Deixamos de admirar o homem perfeito para admirar o homem que sofre, re
conhece seus erros e ainda assim merece nosso olhar, e quanto mais ele perde, mais a narrativa o torna merecedor de nossa empatia.

Isso explica perfeitamente a trajetória de Nolan: Leonard (Guy Pearce, em Amnésia, 2000), Cobb (Leonardo DiCaprio, em A Origem, 2010), Cooper (Matthew McConaughey, em Interestelar, 2014), Oppenheimer (Cillian Murphy, em Oppenheimer, 2023), e agora Odisseu, todos são homens feridos, a sua dor vira motor de toda a história. E não é um problema contar histórias de perda, mas foram 250 milhões de dólares investidos nessa reconstrução e, apesar da promessa de aprofundamento, o que efetivamente vemos?
Muitos comemoraram o avanço principalmente com Penélope e Circe, e sim, existe esse avanço. Isso ocorre porque a ficção dominante sabe se adaptar, ela aceita a autocrítica, reconhece seus limites, mostra algumas falhas, desde que continuem a ditar as regras do jogo, de tal forma que nos sentimos satisfeitos com qualquer mínimo movimento.
Em nenhum momento digo que Homero deveria ter escrito outra história, isso seria um completo anacronismo, mas toda adaptação é uma escolha política e simbólica. O desafio contemporâneo não é simplesmente incluir mulheres em narrativas tradicionalmente masculinas. Muitas obras já fazem isso, a questão é perceber quando essa inclusão transforma a estrutura da narrativa e quando apenas torna mais sofisticada uma estrutura que permanece intacta.
A história não se quebra se deixarmos as mulheres terem suas próprias razões, suas próprias dores e seus próprios desejos, o que na verdade se quebra é a nossa velha certeza de que só uma história importa. É precisamente aí que o pensamento de André Bazin se mostra indispensável: se para ele o "cinema impuro" liberta a adaptação da obrigação da cópia para transformá-la em invenção crítica, adaptar A Odisseia hoje exige mais do que reverência ao mito. Exige a coragem de não usar a fidelidade como desculpa para preservar, sob novas roupagens, as mesmas hierarquias de sempre.

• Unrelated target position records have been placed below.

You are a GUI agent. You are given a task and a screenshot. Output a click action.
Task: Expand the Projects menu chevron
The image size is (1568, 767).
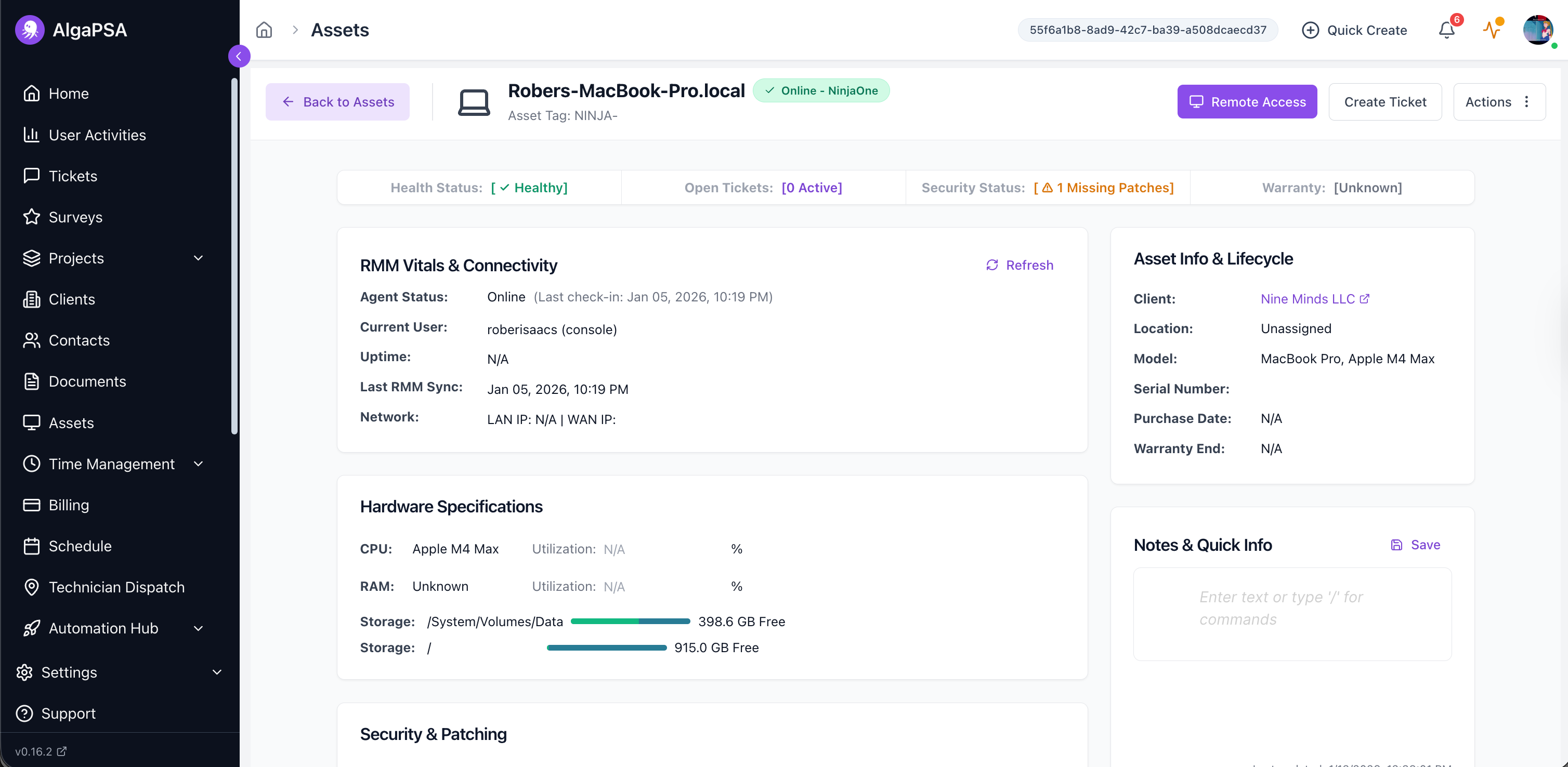(199, 258)
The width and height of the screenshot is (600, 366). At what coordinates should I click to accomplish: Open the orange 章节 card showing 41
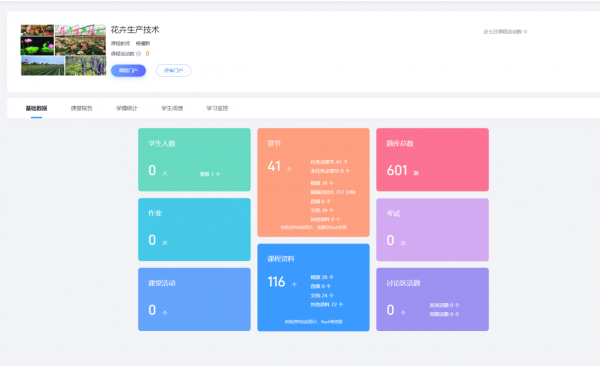[x=313, y=183]
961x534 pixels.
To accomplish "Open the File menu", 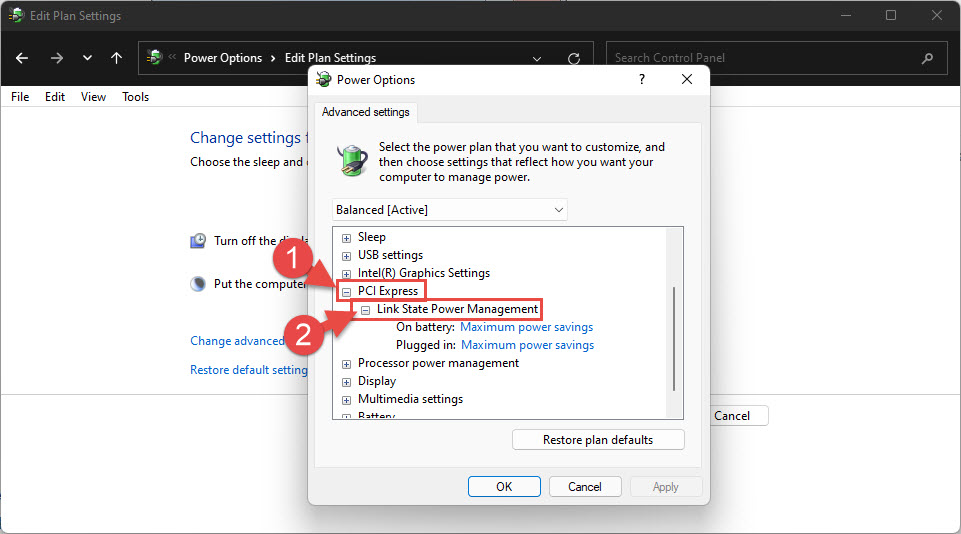I will pos(20,97).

O próprio Nolan conhece essas críticas. Ele chegou a citar a tradução de Emily Wilson, a primeira versão completa da Odisseia em inglês feita por uma mulher, como referência para a sua adaptação, dizendo que queria revelar "a pessoa por trás do ícone" nas personagens femininas. Mas a própria Wilson, que passou a carreira devolvendo complexidade e agência às mulheres do poema, notou ao comentar o filme que o resultado acaba reduzindo a força de Penélope. E ainda aproxima Odisseu de um herói de ação convencional.
O diretor domina como poucos a arte de filmar a subjetividade masculina em dor, e é justamente por isso que sua escolha é tão reveladora. O filme não é ruim, eu gostei. Mas, é inevitável notar que ele só atualiza com maestria o mecanismo que Silverman descreveu sobre a ficção dominante que não morre quando é criticada, apenas absorve a crítica e continua no comando de forma velada.
E quantas outras mulheres, por milênios, existem apenas como suporte para a glória e a dor de um herói. Os clássicos permanecem porque permitem ilimitadas novas leituras. No entanto, a pergunta que fica ecoando é se vamos continuar repetindo essa estrutura, ou se vamos finalmente entender por que ela ainda nos parece tão natural.